Lynn Stout specializes in securities law and is widely recognized as an expert on the role derivatives played in the 2008 financial crisis. She's written a relatively short article on the subject and it's easy to understand, even if you don't have knowledge of financial markets. She explains how a centuries old common law rule called "the rule against difference contracts", successfully kept speculation in check until the Commodity Futures Modernization Act (CFMA) deregulated derivatives in 2000. The repeal of Glass Steagall in 1999 and the implementation of the CFMA were major contributors to the financial crisis. Glass Steagall should be reinstated and CFMA should be repealed.

It's important for average citizens to understand the role derivatives played in the last crisis, and what can be done to prevent another derivatives related crisis. So please take the time to read Stout's article and email it to friends, business associates and elected officials. Here's the link to her article:


Michael Greenberger is a former director of the Commodity Futures Trading Commission (CFTC), which had authority to regulate derivatives until the Clinton administration took its authority away. In this 90 second video, Greenberger illustrates the common law regulation of derivatives (like Credit Default Swaps) that had existed for centuries. If you've read Lynn Stout's article, Greenberger's comments will be an eye opener.


To understand the threat posed by banks with highly leveraged derivative positions, check out this link:


When the Clinton administration stripped the CFTC of its authority to regulate derivatives, Michael Greenberger was working there under director Brooksley Born. Ms. Born warned Clinton that derivatives would cause a financial crisis but his economic advisors "shut her up and shut her down". PBS Frontline did a documentary called "The Warning", which chronicles Born's struggle to regulate derivatives and demonstrates Clinton's role in causing the financial crisis. I highly recommend watching it.


In addition to reinstating Glass Steagall and repealing CFMA, there needs to be criminal prosecution of Wall Street executives.
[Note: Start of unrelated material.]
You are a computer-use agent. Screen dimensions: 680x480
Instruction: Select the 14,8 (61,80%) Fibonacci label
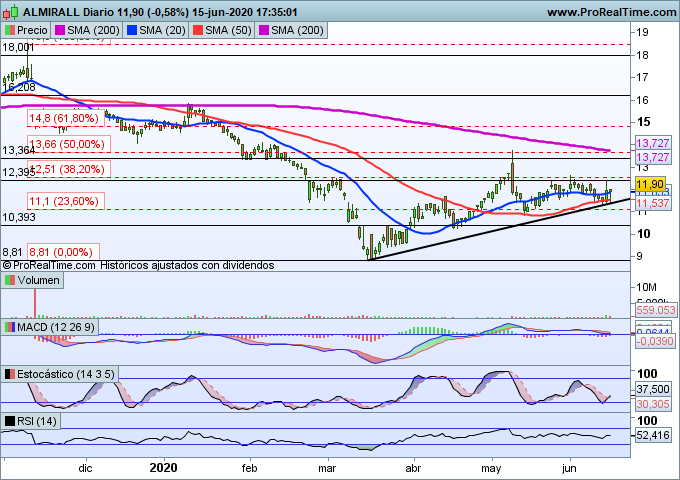coord(65,118)

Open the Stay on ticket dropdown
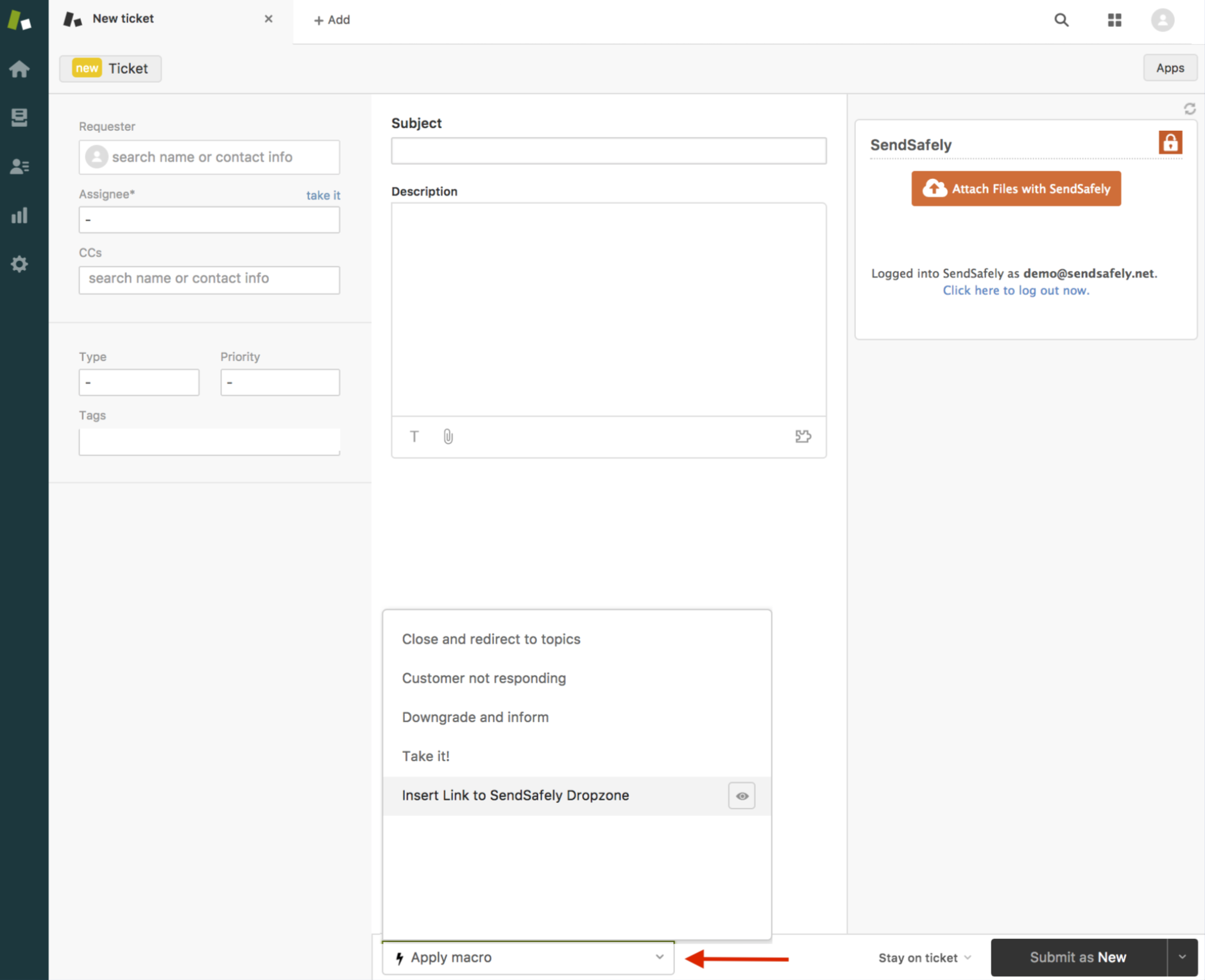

In the following radio interview, former prosecutor William Black lays out compelling evidence for prosecuting Wall Street titans. At least listen to the first few minutes. The second link is Kansas City Fed President Tom Hoenig making a case for reinstating Glass Steagall. We need to need to pressure law enforcement and elected officials to act. If citizens would email these links/post to local attorneys, Sheriffs, prosecutors, State Attorneys General, U.S. Attorneys and elected officials, it would make a difference. Thank you.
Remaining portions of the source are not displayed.